2003 attempted airliner hijacking

QantasLink Flight 1737 was an afternoon Australian domestic flight from Melbourne Airport to Launceston Airport, which was subject to an attempted hijacking on 29 May 2003. It was the first attempted hijacking since the September 11 attacks.

==Hijack attempt==
Flight 1737 left Melbourne Airport at 2.50 pm on 29 May. Around ten minutes after take-off, as the crew prepared for the onboard meal service, David Mark Robinson, a passenger seated in Row 7, became agitated, stood up and began to make his way down the aisle.
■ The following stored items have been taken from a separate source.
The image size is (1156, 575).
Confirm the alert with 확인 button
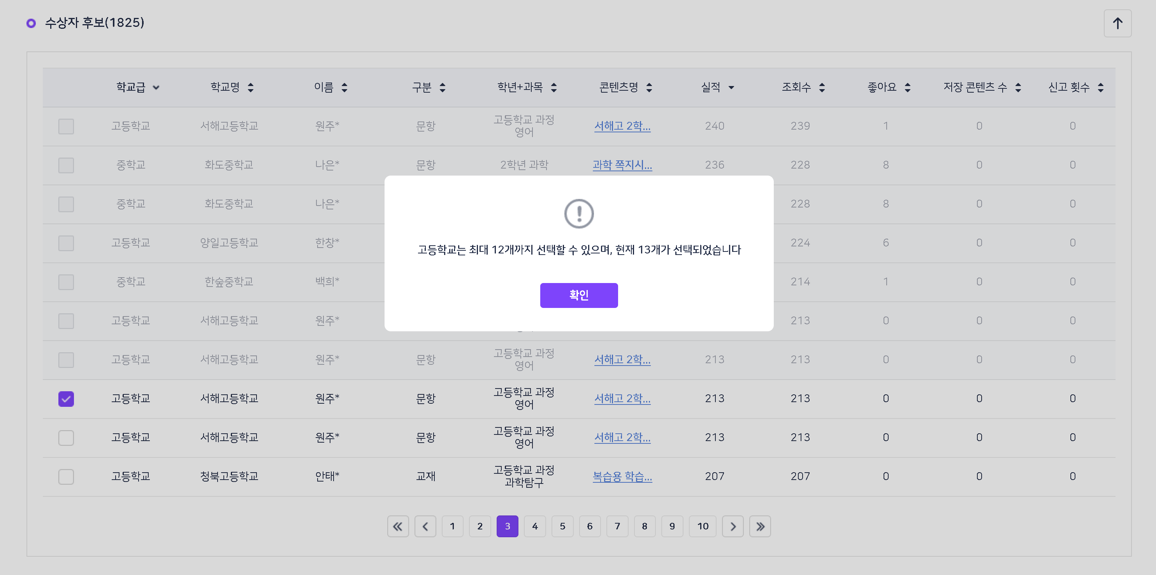[578, 295]
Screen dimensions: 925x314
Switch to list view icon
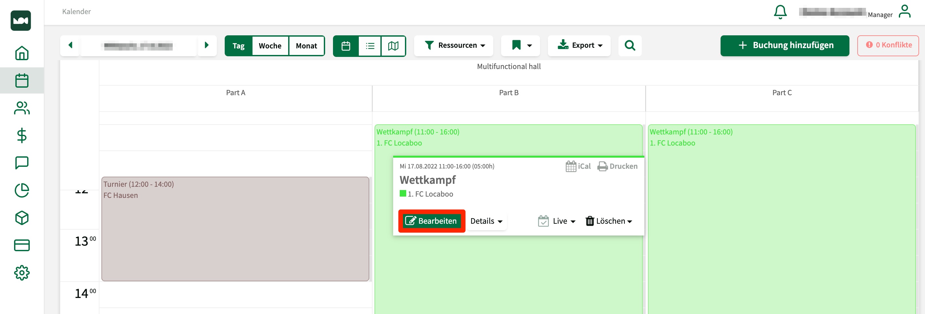pyautogui.click(x=369, y=46)
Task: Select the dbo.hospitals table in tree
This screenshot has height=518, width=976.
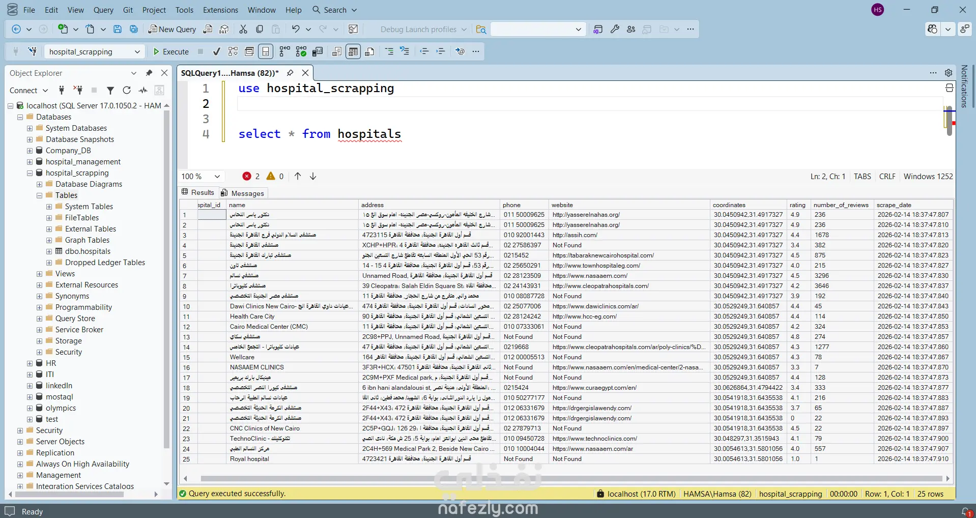Action: tap(88, 251)
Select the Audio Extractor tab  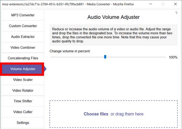click(x=23, y=37)
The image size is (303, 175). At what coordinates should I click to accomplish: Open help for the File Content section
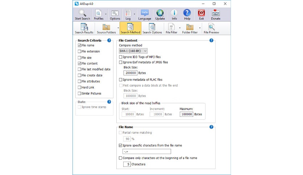pyautogui.click(x=211, y=40)
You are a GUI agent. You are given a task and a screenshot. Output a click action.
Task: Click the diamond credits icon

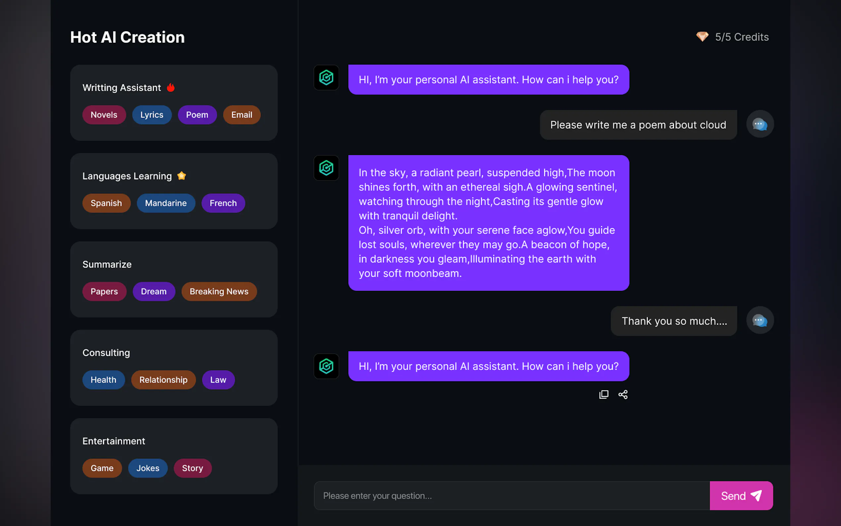(x=703, y=37)
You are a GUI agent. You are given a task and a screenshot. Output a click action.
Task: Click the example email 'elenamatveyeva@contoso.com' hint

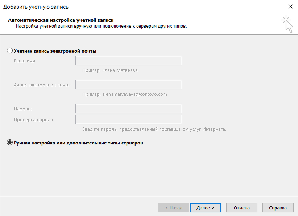point(134,94)
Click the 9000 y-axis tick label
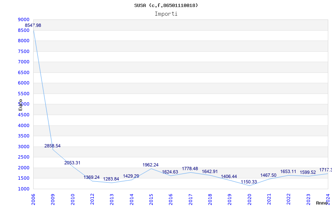Viewport: 332px width, 207px height. pyautogui.click(x=24, y=19)
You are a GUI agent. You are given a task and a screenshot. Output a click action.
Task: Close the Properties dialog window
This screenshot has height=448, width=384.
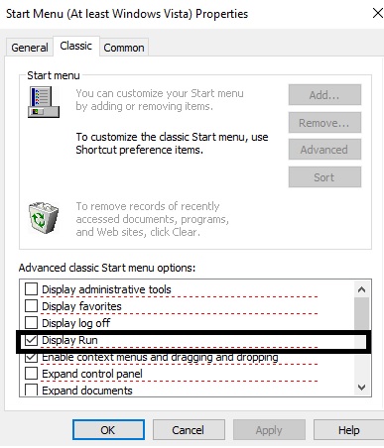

Producing two sharpened wooden stakes from his pocket, Robinson stabbed flight attendant Denise Hickson and flight purser Greg Khan in the head on his way to the cabin galley. Khan tackled Robinson to unbalance him, eventually succeeding despite repeated blows to the back of the head from Robinson's stakes, which caused him severe injuries. Several passengers (including a Canadian paramedic, Derek Finlay, a former Canadian soldier in Princess Patricia's Canadian Light Infantry) helped restrain Robinson, holding him down and tying him up with materials found on board.

The plane immediately turned back to Melbourne, where Robinson was placed under arrest by Australian Federal Police. He was also found to be carrying aerosol cans and cigarette lighters, which he told police he intended to use as a flamethrower.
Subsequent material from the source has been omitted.